Excerpts from a dataset:
***

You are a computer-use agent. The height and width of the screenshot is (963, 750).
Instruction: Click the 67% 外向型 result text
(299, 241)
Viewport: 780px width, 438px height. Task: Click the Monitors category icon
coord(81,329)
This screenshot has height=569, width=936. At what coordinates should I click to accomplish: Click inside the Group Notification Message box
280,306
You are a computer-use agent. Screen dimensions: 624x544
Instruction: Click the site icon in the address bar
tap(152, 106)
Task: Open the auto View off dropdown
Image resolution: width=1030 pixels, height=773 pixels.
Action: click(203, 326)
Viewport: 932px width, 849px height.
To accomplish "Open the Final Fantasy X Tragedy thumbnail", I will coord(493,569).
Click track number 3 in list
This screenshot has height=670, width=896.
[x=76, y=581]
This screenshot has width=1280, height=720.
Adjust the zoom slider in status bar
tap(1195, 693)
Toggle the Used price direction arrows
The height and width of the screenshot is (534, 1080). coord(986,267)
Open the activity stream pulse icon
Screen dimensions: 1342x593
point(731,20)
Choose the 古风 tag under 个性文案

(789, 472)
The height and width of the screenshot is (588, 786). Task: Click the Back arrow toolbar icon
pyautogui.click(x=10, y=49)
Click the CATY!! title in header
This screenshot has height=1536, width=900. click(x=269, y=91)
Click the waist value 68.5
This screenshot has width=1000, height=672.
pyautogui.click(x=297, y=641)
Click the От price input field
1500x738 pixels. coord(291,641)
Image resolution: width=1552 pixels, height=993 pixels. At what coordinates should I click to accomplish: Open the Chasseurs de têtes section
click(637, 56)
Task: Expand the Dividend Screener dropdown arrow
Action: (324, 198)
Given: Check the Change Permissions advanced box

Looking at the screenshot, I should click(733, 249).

***

Work required: Every entry above must be reproduced exactly.

Written answer:
You are a computer-use agent. The height and width of the screenshot is (963, 750).
Instruction: Click the 67% 外向型 result text
(299, 241)
Viewport: 780px width, 438px height. Task: Click the Monitors category icon
coord(81,329)
This screenshot has height=569, width=936. At what coordinates should I click to accomplish: Click inside the Group Notification Message box
280,306
You are a computer-use agent. Screen dimensions: 624x544
Instruction: Click the site icon in the address bar
tap(152, 106)
Task: Open the auto View off dropdown
Image resolution: width=1030 pixels, height=773 pixels.
Action: click(203, 326)
Viewport: 932px width, 849px height.
To accomplish "Open the Final Fantasy X Tragedy thumbnail", I will coord(493,569).
Click track number 3 in list
This screenshot has height=670, width=896.
[x=76, y=581]
This screenshot has width=1280, height=720.
Adjust the zoom slider in status bar
tap(1195, 693)
Toggle the Used price direction arrows
The height and width of the screenshot is (534, 1080). coord(986,267)
Open the activity stream pulse icon
Screen dimensions: 1342x593
point(731,20)
Choose the 古风 tag under 个性文案

(789, 472)
The height and width of the screenshot is (588, 786). Task: Click the Back arrow toolbar icon
pyautogui.click(x=10, y=49)
Click the CATY!! title in header
This screenshot has height=1536, width=900. click(x=269, y=91)
Click the waist value 68.5
This screenshot has width=1000, height=672.
pyautogui.click(x=297, y=641)
Click the От price input field
1500x738 pixels. coord(291,641)
Image resolution: width=1552 pixels, height=993 pixels. At what coordinates should I click to accomplish: Open the Chasseurs de têtes section
click(637, 56)
Task: Expand the Dividend Screener dropdown arrow
Action: (324, 198)
Given: Check the Change Permissions advanced box

Looking at the screenshot, I should click(733, 249).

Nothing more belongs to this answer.